**EXERCISE DIRECTIONS**.
Render the data from the line containing "Open the Levels adjustment" through the end of the data as a numbered list, leaving out any blank lines.

**SUPPLIED MATERIAL**.
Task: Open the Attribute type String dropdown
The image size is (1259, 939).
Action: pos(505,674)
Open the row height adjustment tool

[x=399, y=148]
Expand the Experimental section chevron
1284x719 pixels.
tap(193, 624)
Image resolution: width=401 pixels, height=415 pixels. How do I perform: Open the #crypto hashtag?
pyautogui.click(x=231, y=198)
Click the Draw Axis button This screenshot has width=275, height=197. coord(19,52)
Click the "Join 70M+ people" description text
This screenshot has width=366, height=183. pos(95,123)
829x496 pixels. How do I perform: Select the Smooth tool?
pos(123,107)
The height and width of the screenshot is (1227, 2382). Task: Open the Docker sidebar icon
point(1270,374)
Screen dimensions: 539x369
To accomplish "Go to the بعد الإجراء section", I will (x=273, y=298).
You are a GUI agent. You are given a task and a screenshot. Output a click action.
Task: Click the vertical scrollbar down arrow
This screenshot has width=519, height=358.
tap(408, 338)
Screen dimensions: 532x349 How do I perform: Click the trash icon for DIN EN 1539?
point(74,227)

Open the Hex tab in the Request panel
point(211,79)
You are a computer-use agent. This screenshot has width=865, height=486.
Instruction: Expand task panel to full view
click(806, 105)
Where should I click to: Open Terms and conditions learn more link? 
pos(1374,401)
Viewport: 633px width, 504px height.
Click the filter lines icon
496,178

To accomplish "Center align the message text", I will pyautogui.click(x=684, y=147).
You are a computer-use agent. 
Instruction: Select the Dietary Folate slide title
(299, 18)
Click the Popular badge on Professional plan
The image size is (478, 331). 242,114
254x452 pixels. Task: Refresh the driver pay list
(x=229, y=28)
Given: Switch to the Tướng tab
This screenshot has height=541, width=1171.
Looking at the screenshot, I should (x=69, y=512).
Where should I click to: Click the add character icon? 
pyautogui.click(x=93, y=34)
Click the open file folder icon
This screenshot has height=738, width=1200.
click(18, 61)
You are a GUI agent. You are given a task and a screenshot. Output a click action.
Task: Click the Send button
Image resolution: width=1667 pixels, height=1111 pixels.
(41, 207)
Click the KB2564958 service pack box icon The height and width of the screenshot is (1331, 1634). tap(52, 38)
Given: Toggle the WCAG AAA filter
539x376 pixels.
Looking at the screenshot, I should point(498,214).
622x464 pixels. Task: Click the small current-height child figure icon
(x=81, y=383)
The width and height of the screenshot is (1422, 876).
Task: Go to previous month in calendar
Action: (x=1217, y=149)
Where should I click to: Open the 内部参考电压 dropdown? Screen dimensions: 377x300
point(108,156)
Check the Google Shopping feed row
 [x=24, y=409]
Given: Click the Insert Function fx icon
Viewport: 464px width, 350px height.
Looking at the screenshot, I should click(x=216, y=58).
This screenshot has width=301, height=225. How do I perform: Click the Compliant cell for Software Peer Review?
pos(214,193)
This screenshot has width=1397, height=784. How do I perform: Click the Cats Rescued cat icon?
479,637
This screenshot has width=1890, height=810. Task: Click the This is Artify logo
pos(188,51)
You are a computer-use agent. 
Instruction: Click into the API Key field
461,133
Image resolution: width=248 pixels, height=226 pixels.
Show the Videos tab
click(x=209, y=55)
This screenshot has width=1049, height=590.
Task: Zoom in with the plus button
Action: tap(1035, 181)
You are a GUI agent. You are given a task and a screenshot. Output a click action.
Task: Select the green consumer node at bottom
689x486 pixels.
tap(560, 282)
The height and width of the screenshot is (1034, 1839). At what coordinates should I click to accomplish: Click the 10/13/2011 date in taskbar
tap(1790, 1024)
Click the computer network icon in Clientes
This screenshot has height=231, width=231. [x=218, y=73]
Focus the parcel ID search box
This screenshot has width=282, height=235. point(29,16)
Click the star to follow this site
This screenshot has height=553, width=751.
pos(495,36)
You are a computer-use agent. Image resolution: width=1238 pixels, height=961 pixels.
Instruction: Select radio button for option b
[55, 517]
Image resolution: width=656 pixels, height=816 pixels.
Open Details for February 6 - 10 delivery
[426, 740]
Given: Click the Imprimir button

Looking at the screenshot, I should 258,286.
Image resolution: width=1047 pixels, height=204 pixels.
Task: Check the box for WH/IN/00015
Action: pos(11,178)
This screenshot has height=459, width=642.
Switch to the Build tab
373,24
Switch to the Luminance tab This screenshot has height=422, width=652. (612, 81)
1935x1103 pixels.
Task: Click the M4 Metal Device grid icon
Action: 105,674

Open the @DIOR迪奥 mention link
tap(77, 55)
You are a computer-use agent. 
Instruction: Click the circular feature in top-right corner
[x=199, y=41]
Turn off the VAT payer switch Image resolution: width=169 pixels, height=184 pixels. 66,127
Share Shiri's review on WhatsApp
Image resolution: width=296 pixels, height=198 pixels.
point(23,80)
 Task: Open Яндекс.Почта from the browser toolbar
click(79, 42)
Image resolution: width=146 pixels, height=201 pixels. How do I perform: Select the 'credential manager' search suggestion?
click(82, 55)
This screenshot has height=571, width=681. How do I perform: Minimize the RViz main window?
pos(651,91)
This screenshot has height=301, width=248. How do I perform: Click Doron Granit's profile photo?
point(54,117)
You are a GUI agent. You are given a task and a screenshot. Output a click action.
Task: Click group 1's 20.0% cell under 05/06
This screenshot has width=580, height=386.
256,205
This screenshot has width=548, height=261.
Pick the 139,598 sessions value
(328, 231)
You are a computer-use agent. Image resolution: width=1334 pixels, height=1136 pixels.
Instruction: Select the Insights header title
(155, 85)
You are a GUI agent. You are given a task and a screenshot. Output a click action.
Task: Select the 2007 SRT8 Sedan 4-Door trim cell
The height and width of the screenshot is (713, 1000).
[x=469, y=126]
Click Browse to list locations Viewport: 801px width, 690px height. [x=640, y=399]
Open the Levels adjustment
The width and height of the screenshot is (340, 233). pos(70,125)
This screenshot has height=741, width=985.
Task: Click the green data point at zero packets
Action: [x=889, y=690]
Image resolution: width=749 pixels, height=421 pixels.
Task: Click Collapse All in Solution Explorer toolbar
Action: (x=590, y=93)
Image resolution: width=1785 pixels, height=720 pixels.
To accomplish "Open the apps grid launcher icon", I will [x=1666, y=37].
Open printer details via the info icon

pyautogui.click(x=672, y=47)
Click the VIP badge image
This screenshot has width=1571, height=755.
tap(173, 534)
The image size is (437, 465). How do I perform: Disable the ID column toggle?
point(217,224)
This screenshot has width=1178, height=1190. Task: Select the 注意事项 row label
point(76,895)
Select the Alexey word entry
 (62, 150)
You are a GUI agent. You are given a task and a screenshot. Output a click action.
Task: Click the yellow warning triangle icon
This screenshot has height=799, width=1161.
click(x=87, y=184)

**WRITTEN ANSWER**.
1. Open the Levels adjustment
2. The width and height of the screenshot is (340, 233). pos(70,125)
3. This screenshot has height=741, width=985.
4. Task: Click the green data point at zero packets
5. Action: [x=889, y=690]
6. Image resolution: width=749 pixels, height=421 pixels.
7. Task: Click Collapse All in Solution Explorer toolbar
8. Action: (x=590, y=93)
9. Image resolution: width=1785 pixels, height=720 pixels.
10. To accomplish "Open the apps grid launcher icon", I will [x=1666, y=37].
11. Open printer details via the info icon
12. pyautogui.click(x=672, y=47)
13. Click the VIP badge image
14. This screenshot has width=1571, height=755.
15. tap(173, 534)
16. The image size is (437, 465). How do I perform: Disable the ID column toggle?
17. point(217,224)
18. This screenshot has width=1178, height=1190. Task: Select the 注意事项 row label
19. point(76,895)
20. Select the Alexey word entry
21.  (62, 150)
22. You are a GUI agent. You are given a task and a screenshot. Output a click action.
23. Task: Click the yellow warning triangle icon
24. This screenshot has height=799, width=1161.
25. click(x=87, y=184)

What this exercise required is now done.